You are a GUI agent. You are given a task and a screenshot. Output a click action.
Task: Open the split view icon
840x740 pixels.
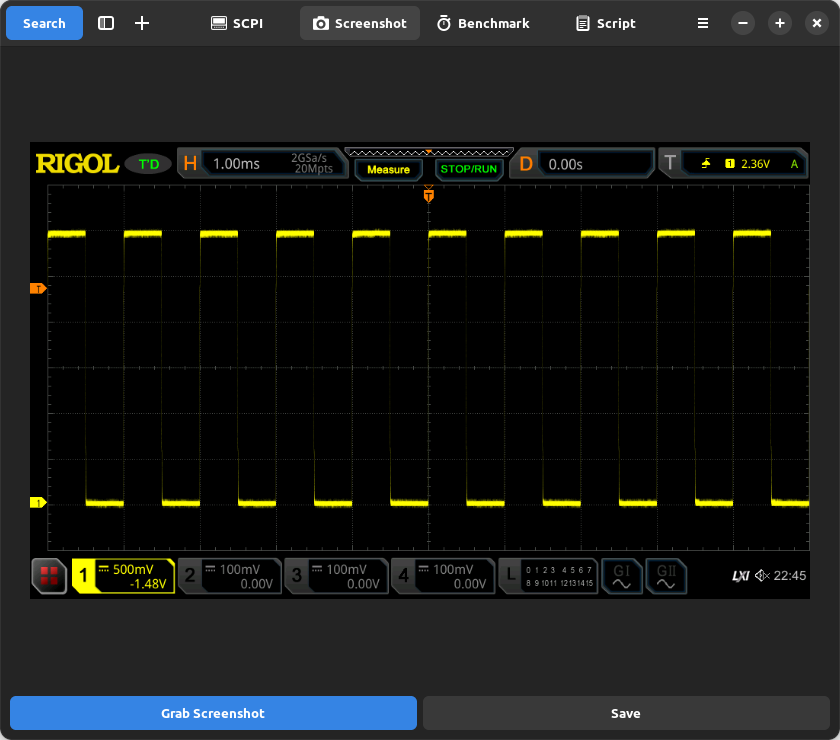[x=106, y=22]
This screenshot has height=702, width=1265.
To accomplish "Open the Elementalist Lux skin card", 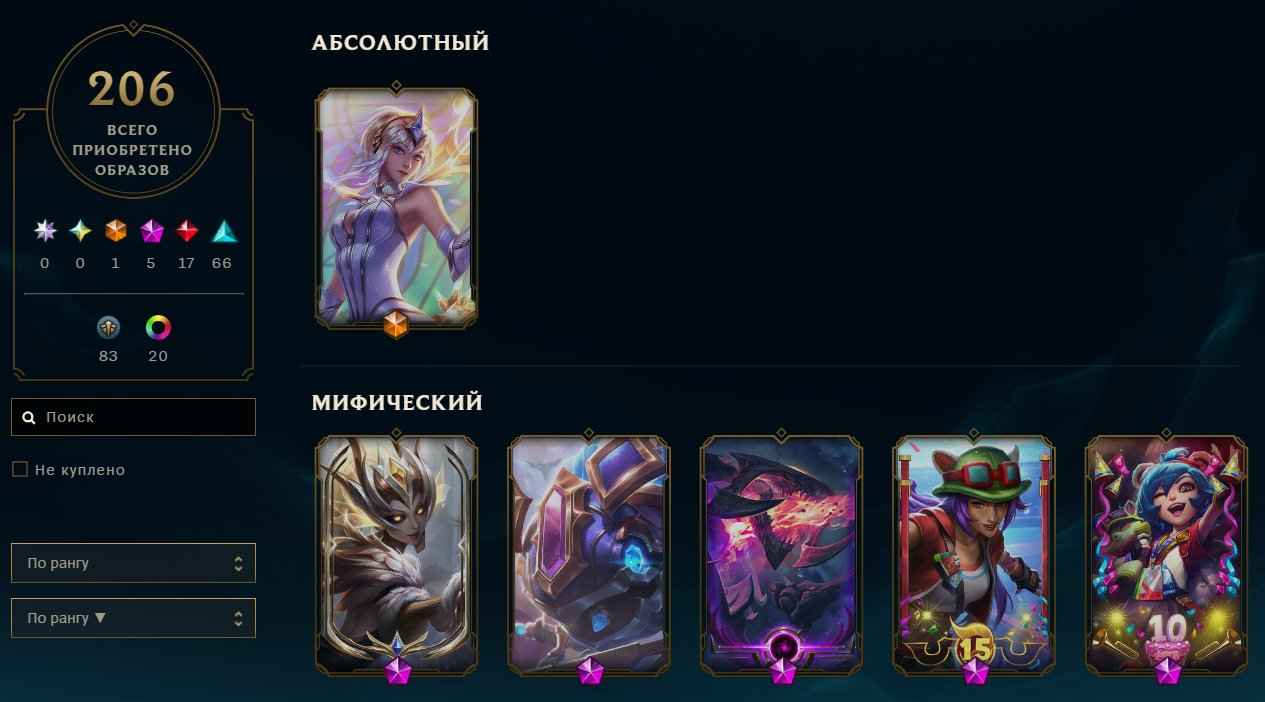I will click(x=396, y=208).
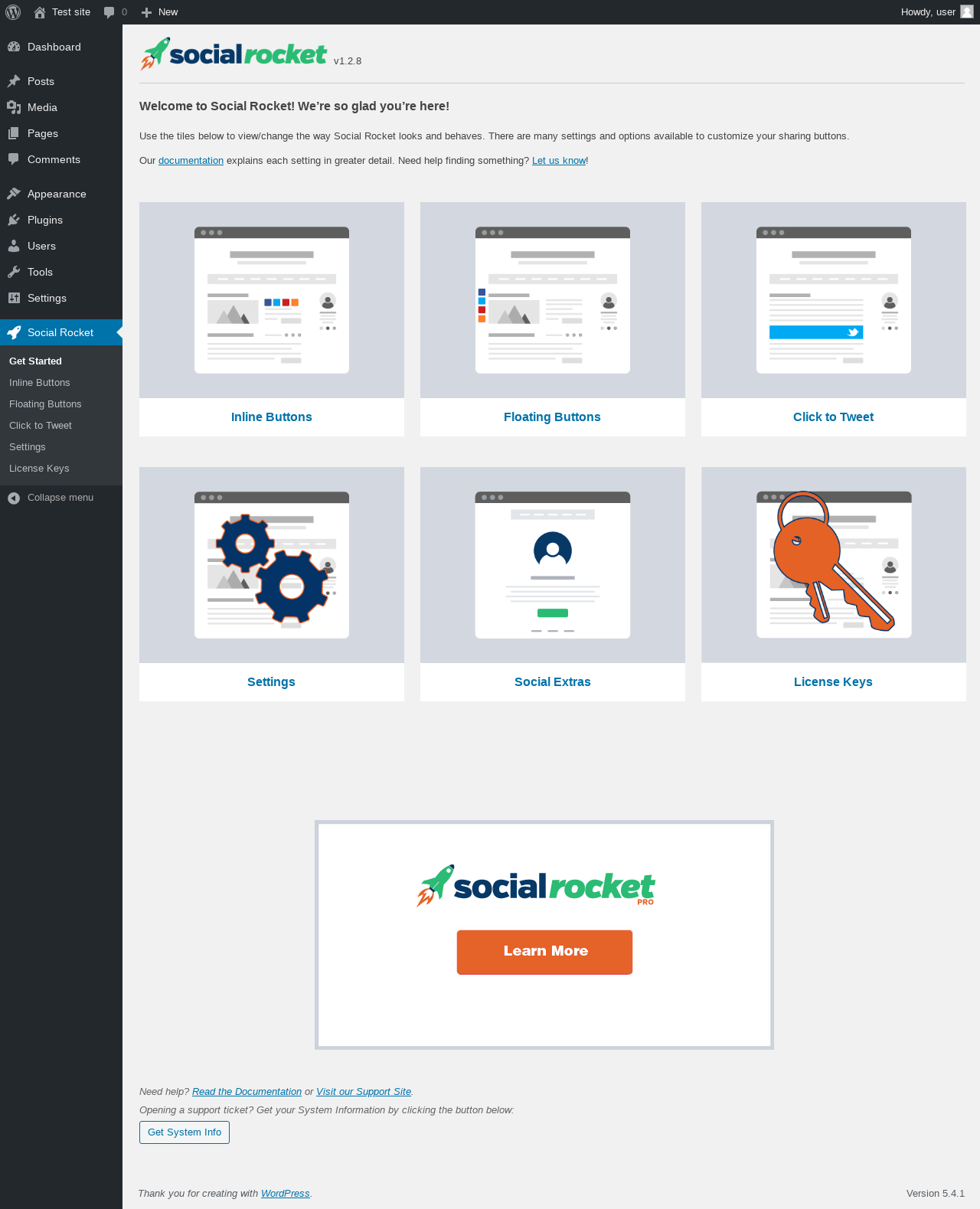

▸ Problem to solve
Write out each line above that contains the word "screenshot".

▸ Solution to the problem
You are a GUI agent. You are given a task and a screenshot. Output a click action.
This screenshot has height=702, width=1265.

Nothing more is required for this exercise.